In sum, space-specific reward expectation alone engaged established electrophysiological markers of spatial attention. N2pc and P300 amplitudes were higher contralateral to the location of higher reward expectation. Similarly, space-specific reward expectation modulated post-stimulus alpha power such that, alpha power was systematically lower contralateral to the location of higher reward expectation. Neither ERP amplitudes nor post-stimulus alpha power lateralization was affected by choice-specific reward expectation. Nevertheless, an EEG marker for response bias – prestimulus alpha power – was modulated by choice-specific reward expectation alone.
Space-specific, but not choice-specific, reward expectation modulates motor signatures of spatial attention
Electrophysiological markers of attention over the posterior electrodes typically reflect neural sources linked to visual (input) processing. Next, we tested if either kind of reward expectation would modulate motoric (output) selection signatures associated with spatial attention. When spatial attention is engaged at a location, signatures of selection emerge in at least two motor outputs. First, small, fixational eye movements (microsaccades) are biased toward the attended location during the cue period [30,31]. Second, manual responses are faster for perceptual judgments about the attended target, as compared to the unattended stimulus [36,37].
For the first metric, we quantified oculomotor biases by measuring directional differences in microsaccade rates (MSC) during the cue period (Fig 5A and 5C, thick gray bar; 150–350 ms). In the space-specific reward expectation sessions, microsaccade rates were systematically highest toward the location with the highest reward: in other words, microsaccade rates were higher toward the VR side when rewards were higher at VR (VR > FX; p = 0.011, signed rank test; Fig 5A, top), and vice versa for the opposite contingency (VR < FX; p < 0.001; Fig 5A, bottom). Microsaccade rates were comparable, overall, between the two locations (µ-MSCFX = 0.09 ± 0.02, µ-MSCVR = 0.09 ± 0.02, p = 0.733, BF10 = 0.22). Cluster-based permutation test statistics also revealed significantly higher MSC rates occurring during the cue epoch, consistently biased toward the location of the highest reward (Fig 5A, black overline) (VR > FX condition: p = 0.027; VR < FX condition: p = 0.002; cluster-based permutation test). We observed strong evidence for a significantly more positive modulation of the microsaccade rates (ΔMSC = MSCVR > FX – MSCVR < FX) at the VR side as compared to the FX side (ΔMSCFX = –0.04 ± 0.02, ΔMSCVR = 0.04 ± 0.01, p < 0.001, BF+0 = 21.02) (Fig 5B) for the VR > FX than the VR < FX condition; the absolute levels of MSC rates modulation were not different across the two sides (signed rank p = 0.931, BF10 = 0.23). ANOVA analyses on microsaccade rates confirmed these findings (see Table 2, row 11).
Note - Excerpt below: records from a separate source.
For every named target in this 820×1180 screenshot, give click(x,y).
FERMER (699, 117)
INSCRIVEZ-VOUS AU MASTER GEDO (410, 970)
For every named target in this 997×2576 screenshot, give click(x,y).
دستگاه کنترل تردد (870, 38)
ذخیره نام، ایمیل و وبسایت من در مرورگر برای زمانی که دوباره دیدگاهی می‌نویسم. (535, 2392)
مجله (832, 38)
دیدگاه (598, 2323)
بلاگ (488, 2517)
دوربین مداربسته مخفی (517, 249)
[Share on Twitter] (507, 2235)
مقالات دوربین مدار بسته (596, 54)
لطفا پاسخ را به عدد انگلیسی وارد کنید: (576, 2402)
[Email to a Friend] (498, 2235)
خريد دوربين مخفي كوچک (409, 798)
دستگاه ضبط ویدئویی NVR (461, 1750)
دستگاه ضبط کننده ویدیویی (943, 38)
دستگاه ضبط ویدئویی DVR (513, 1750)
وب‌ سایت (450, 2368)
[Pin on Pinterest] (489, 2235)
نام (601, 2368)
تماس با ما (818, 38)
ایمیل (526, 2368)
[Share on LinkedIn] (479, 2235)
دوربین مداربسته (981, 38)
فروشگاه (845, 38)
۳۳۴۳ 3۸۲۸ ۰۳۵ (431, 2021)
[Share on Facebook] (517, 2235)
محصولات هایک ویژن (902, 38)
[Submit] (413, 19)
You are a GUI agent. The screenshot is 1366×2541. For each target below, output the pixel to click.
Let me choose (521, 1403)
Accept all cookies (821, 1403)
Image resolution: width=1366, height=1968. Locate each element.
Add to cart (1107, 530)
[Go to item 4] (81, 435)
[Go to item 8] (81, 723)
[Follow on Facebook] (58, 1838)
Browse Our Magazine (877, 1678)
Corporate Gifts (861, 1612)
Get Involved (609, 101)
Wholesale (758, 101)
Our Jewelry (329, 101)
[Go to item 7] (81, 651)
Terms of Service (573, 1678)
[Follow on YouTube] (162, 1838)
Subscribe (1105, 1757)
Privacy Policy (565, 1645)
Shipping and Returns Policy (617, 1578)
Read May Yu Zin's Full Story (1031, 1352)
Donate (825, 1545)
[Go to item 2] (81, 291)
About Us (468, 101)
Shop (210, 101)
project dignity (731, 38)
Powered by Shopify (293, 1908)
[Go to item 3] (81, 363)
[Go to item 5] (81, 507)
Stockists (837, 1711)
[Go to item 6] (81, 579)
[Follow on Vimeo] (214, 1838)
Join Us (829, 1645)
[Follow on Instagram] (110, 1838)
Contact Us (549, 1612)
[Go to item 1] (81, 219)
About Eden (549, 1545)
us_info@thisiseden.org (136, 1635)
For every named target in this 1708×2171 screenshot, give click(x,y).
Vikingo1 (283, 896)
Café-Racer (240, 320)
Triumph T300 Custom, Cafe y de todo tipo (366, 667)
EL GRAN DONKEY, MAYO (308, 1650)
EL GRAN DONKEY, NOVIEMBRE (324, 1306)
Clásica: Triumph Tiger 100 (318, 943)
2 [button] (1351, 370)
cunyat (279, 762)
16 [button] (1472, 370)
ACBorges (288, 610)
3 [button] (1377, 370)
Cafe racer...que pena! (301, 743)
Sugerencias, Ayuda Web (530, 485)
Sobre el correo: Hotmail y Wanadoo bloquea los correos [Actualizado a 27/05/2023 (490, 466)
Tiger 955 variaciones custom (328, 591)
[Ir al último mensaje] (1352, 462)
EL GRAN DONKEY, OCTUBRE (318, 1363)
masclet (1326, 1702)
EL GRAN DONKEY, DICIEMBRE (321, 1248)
A. (Top) Microsaccade rate (MSC) toward the FX (solid line) and VR (dashed line) sides, respectively, for the “VR > FX” reward contingency in the space-specific reward expectation session (data averaged across n = 24 participants). x-axis: time relative to stimulus onset. Shading (orange and gray): s.e.m. for MSC traces (FX and VR sides, respectively). Gray horizontal bar: time epoch for quantifying MSC rates. Black horizontal overline: temporal clusters with significant differences in MSC rates (p < 0.05). (Bottom) Same as in the top panel, but for the “VR < FX” reward contingency. Inset: Microsaccade traces of horizontal (solid lines) and vertical (dashed lines) gaze positions, for an exemplar participant (SI Methods). B. Microsaccade bias induced by reward contingency change (ΔMSC = MSCVR > FX – MSCVR < FX) toward the FX and VR sides in the space-specific reward expectation session. Other conventions are the same as in Fig 2A. Asterisks: statistical significance levels assessed with a Wilcoxon signed rank test (***p < 0.001, **p < 0.01, *p < 0.05, n.s.: not significant). (C–D). Same as in panels (A–B) and inset, but showing MSC rates, sample traces and bias for the “liberal” and “conservative” reward contingencies in the choice-specific reward expectation sessions. E. (Top) Distribution of reaction times (RT) for correct responses on the FX (deep shading fill) and VR (unfilled) sides for the “VR > FX” reward contingency in the space-specific reward expectation session (data averaged across n = 24 participants). Light shading: region of overlap. Solid and dashed vertical lines: RT medians for the FX and VR sides, respectively. (Bottom) Same as in the top panel, but for the “VR < FX” reward contingency. F. Same as in panel B, but showing reward-induced modulation of reaction times (ΔRT = RTVR > FX – RTVR < FX) in the space-specific reward expectation session. Other conventions are the same as in panel B. (G–H). Same as in panels (E–F), but showing RTs and their modulation for the “liberal” and “conservative” reward contingency conditions in the choice-specific reward expectation sessions. Data are available at https://doi.org/10.6084/m9.figshare.25966015 [34].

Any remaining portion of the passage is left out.